● DIRECTION
Copy out the lines from the one with "Given: Select the sword weapon slot" through the one with "Screen dimensions: 432x423", including both, as they stand.

● THE INPUT
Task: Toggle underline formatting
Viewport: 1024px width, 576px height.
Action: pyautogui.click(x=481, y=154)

---

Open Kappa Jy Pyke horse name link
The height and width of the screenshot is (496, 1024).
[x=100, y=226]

---

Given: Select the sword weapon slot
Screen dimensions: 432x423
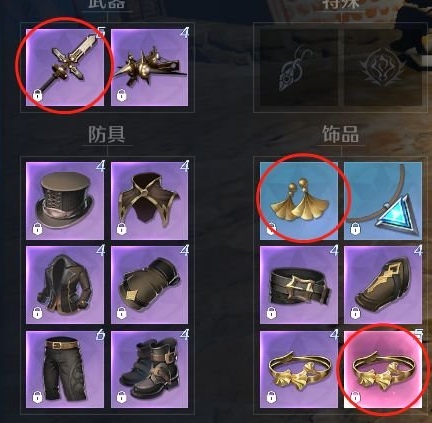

● EXERCISE ANSWER
Given: Select the sword weapon slot
Screen dimensions: 432x423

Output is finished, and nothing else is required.